In the rally, six stocks rose for every five that fell on the New York Stock Exchange, where volume climbed to 405.9 million shares from this year's average of 341.9 million shares.

Computer stocks helped send the Nasdaq composite index down 4.48, or 0.44 percent, to 1024.99, its second straight decline.

Beyond that, the Wilshire 5000 index rose 14.08, or 0.24 percent, shy of a record, to 5,887.19; the Russell 2000 index of small-company stocks fell 1.1, or 0.36 percent, to 301.12 and the American Stock Exchange market value index slid 3.04, or 0.57 percent, to 528.55.

Copper and aluminum makers jumped. Alcoa climbed $2.75 to $55.125, while Phelps Dodge Corp., one of the world's biggest copper producers, surged $3.25 to $66.75.

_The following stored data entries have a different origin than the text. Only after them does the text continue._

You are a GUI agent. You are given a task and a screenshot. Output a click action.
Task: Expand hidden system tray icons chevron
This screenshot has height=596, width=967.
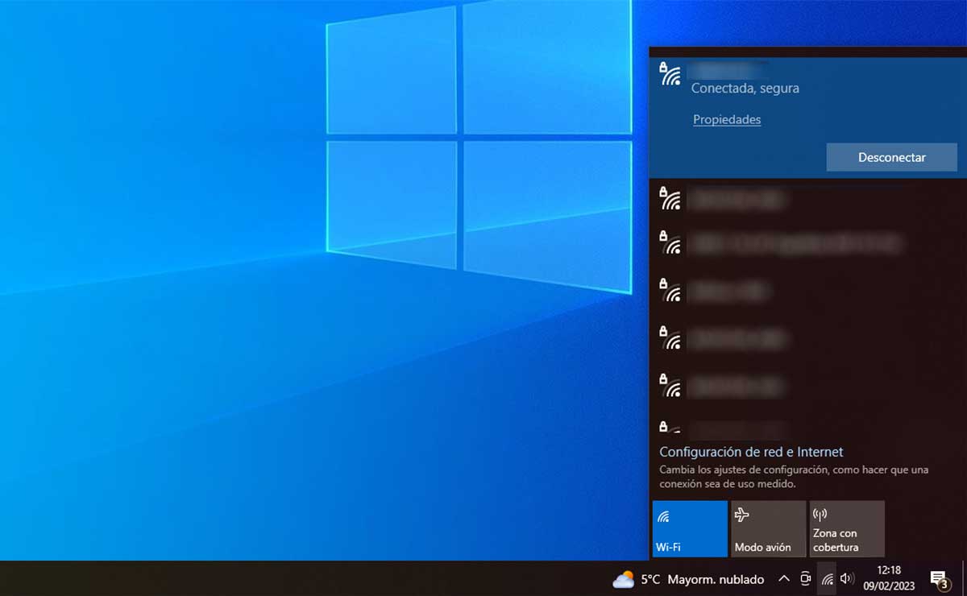tap(783, 578)
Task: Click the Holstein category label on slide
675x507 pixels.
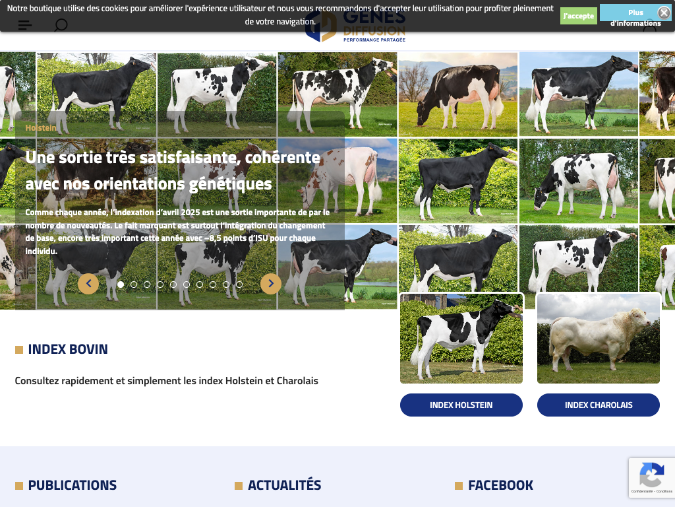Action: [x=41, y=128]
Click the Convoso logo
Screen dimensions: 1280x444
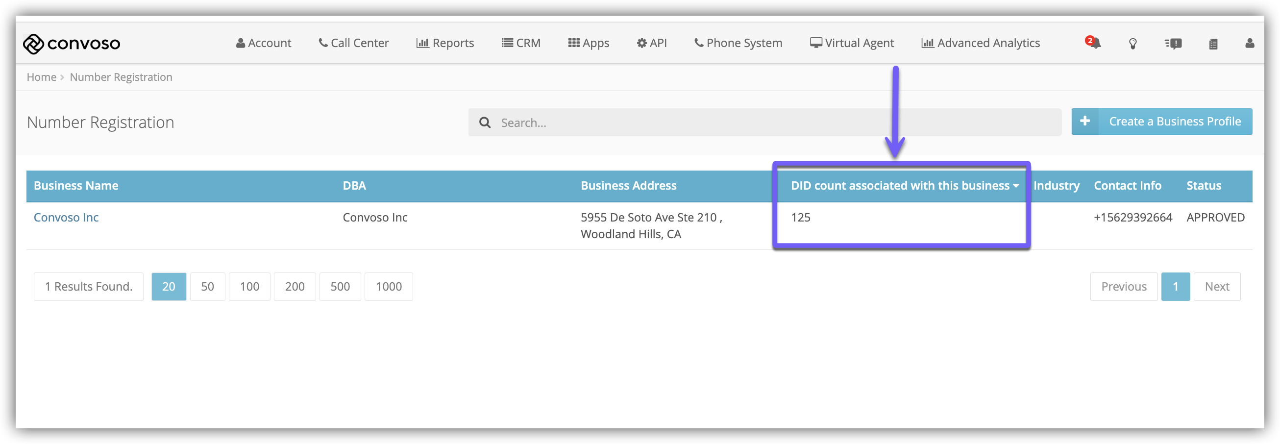click(x=72, y=44)
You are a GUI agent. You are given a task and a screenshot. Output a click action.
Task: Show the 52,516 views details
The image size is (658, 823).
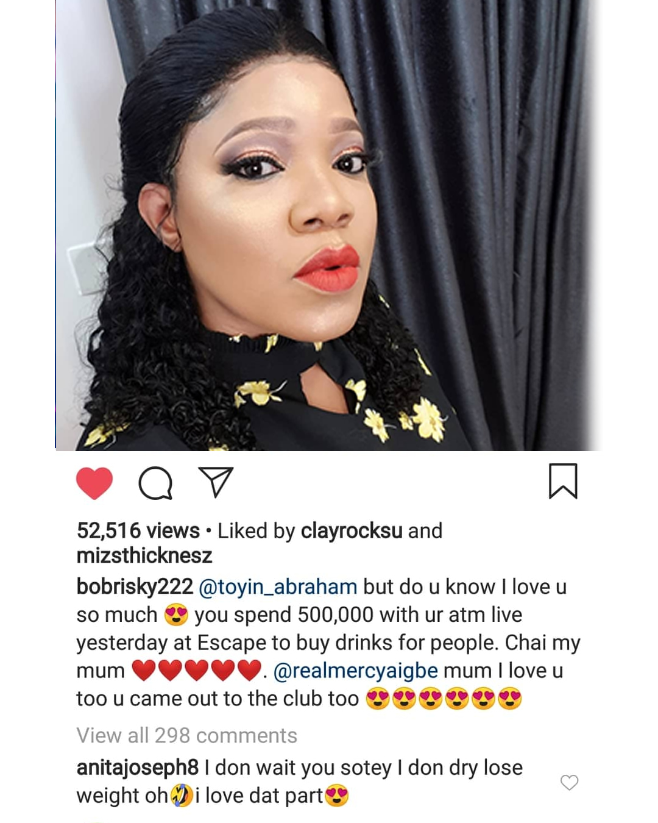pyautogui.click(x=138, y=531)
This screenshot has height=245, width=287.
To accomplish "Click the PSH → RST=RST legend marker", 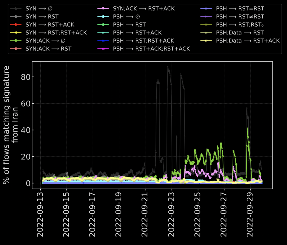I will (206, 9).
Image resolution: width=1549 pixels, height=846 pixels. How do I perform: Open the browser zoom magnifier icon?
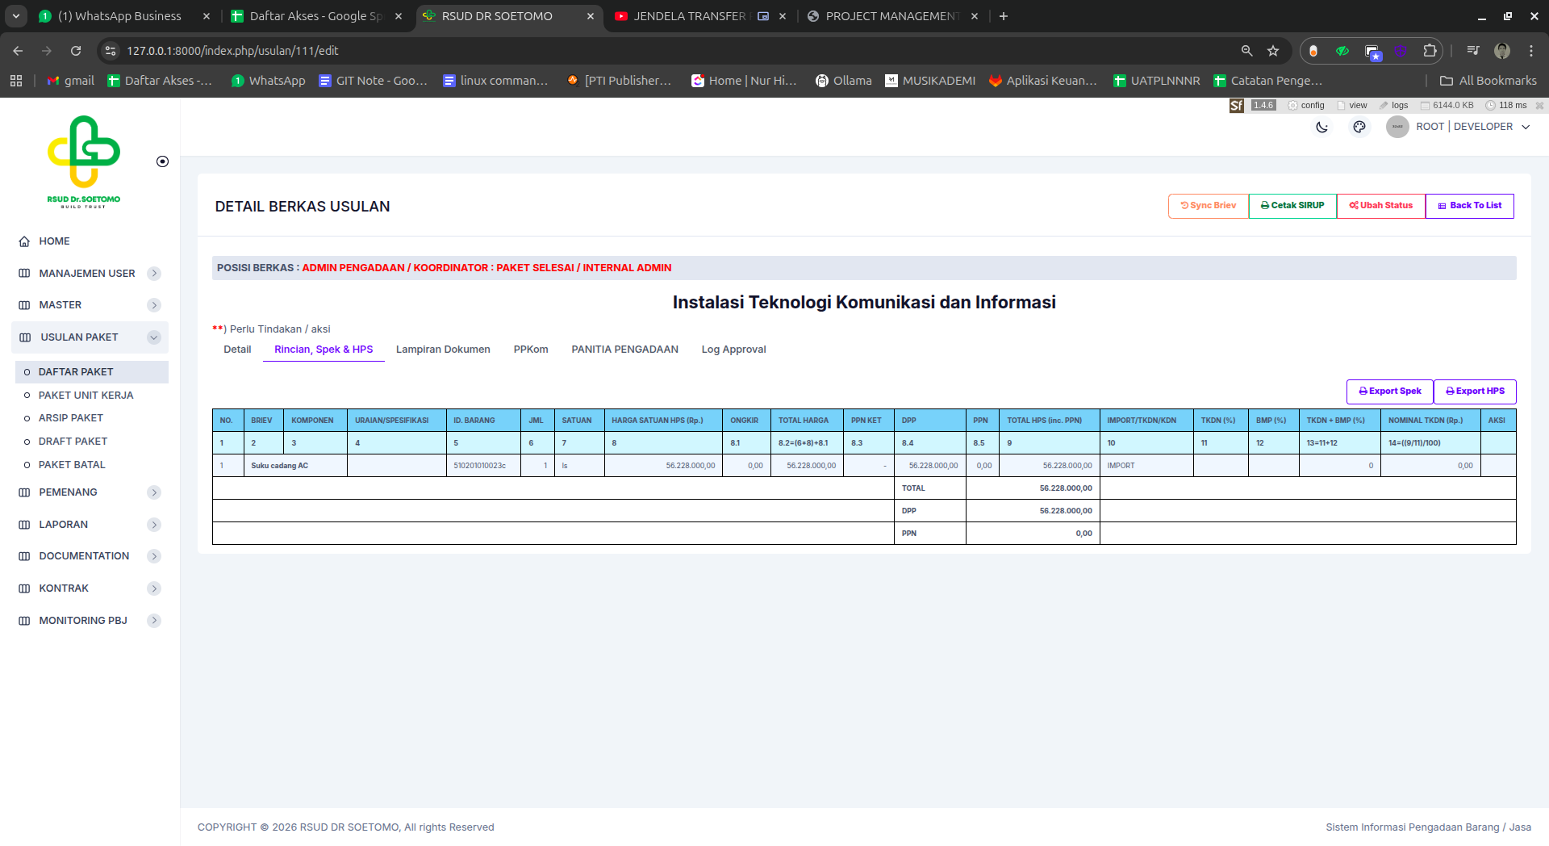click(x=1246, y=51)
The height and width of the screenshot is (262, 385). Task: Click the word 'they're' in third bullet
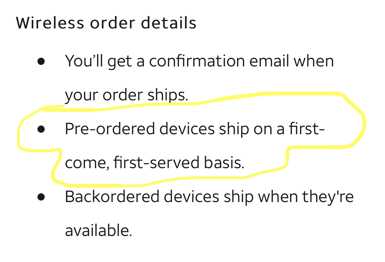point(328,197)
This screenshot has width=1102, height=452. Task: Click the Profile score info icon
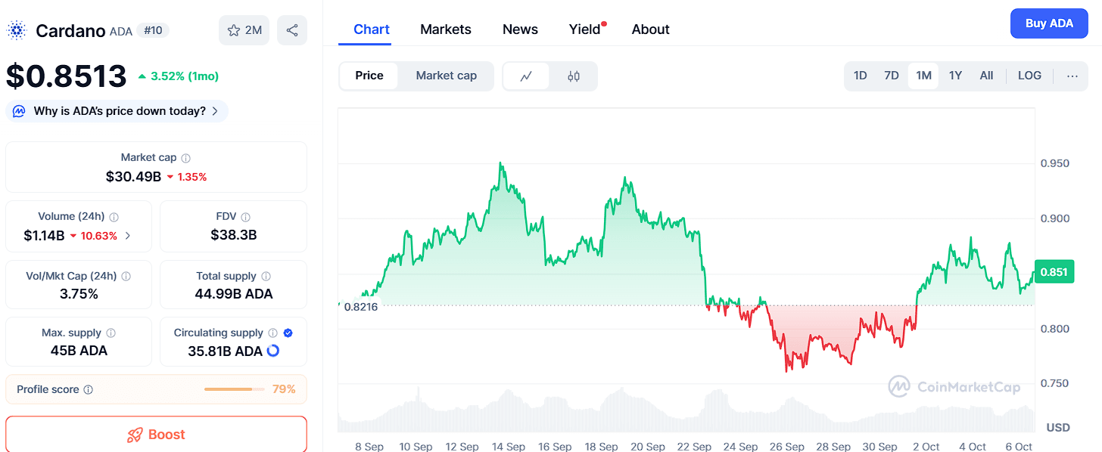[x=89, y=390]
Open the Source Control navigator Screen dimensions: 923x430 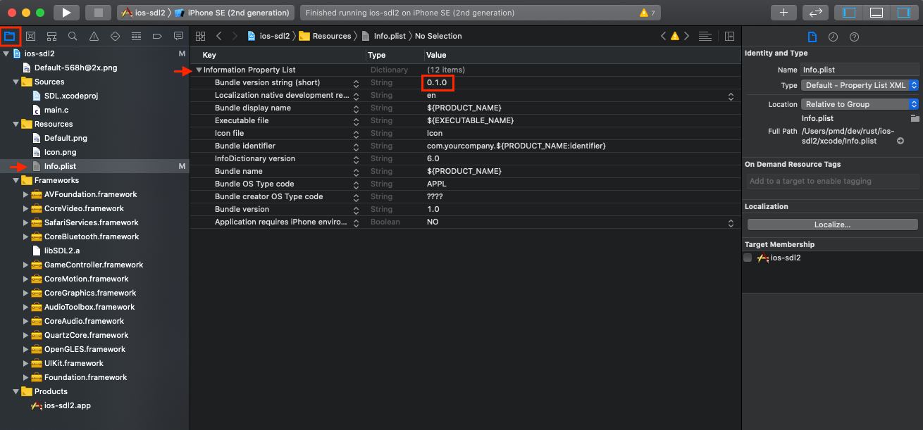(30, 36)
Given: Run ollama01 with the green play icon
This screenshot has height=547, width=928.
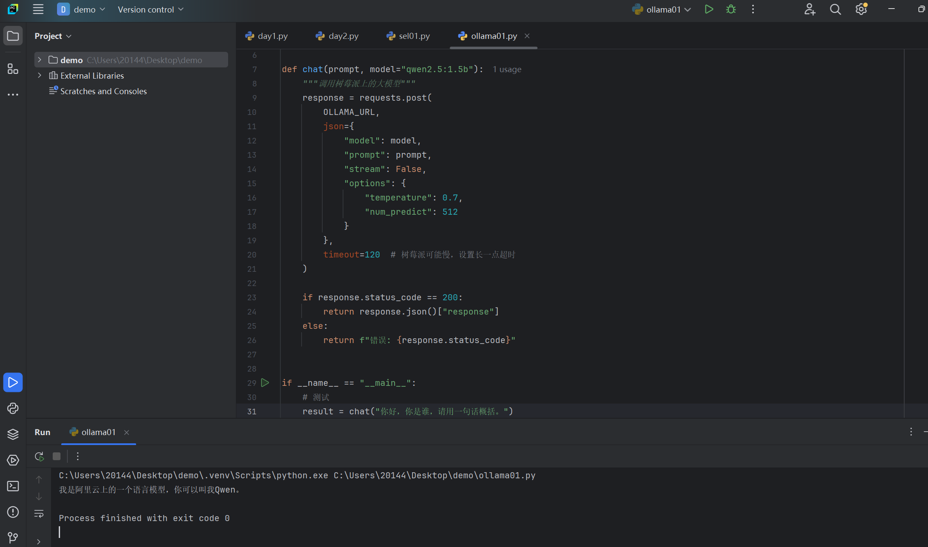Looking at the screenshot, I should [709, 10].
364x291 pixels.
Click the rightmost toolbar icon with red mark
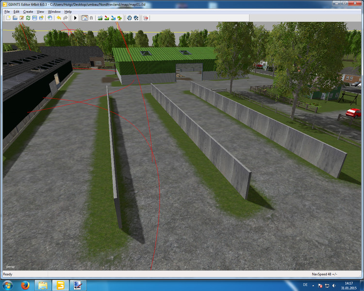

Makers of so-called cyclical goods also rose, in part, because those stocks have lagged the rest of the market during this year's rally, analysts said.

General Motors Corp. climbed $1.375 to $49; PPG Industries Inc., formerly Pittsburgh Paint & Glass, climbed $1.50 to $44.625; United Technologies Corp. advanced $1.75 to $90.75; and Eaton Corp., an auto parts maker, climbed $1.25 to $53.375.

Among telephone stocks that rallied, Bell Atlantic Corp. rose $1.25 to $65.125; BellSouth Corp. gained 75 cents to $39.50; and Ameritech Corp. rose 75 cents to $55.25.

Among drug stocks that climbed, Johnson & Johnson rose $1.75 to $85.375; American Home Products Corp. gained $1.25 to $91.375; and Mallinckrodt Group Inc. rose $1.25 to $34.50.

Food stocks, whose earnings are regarded as consistent whether there's an economic boom or bust, climbed. Coca-Cola Co. jumped $1.50 to $76.75; PepsiCo gained 37.5 cents to $54.875; Campbell Soup Co. surged $1.125 to $54.375; and General Mills Inc. advanced $1.50 to $55.

Retail stocks that joined the advance included Wal-Mart Stores Inc., up 25 cents to $24.50; Fred Meyer Inc. went ahead $1.375 to $20.75; J. C. Penney Co. climbed $1.375 higher at $47; and Nordstrom Inc. rose 87.5 cents to $42.375.

Dell Computer Corp. helped trigger a third day's decline in computer stocks. After the stock market closed yesterday, Dell posted better-than-expected fiscal third-quarter earnings, saying net income surged to 75 cents a share from 47 cents last year, exceeding analysts' estimate of 70 cents.

Concern about future growth, however, drove down Dell shares $1.125 to $40.25.

Losses in a host of other software and semiconductor companies suggested that investors remain skeptical about the strength of some companies' earnings in coming quarters. The latest concerns came on top of Monday's stock-market retreat, when high-technology stocks tumbled amid questions about the strength of consumer demand for computers this Christmas season.

The Interactive Week internet index slid 5.23 yesterday to 233.65. Sun Microsystems Inc. slid $1.875 to $79.75; Netscape Communications Corp. plunged $8.50 to $107.75; Uunet Technologies Inc. collapsed $20.25 to $73; Spyglass Inc. skidded $14 to $90.75; and Netcom On-Line Communication dropped $7.75 to $66.625.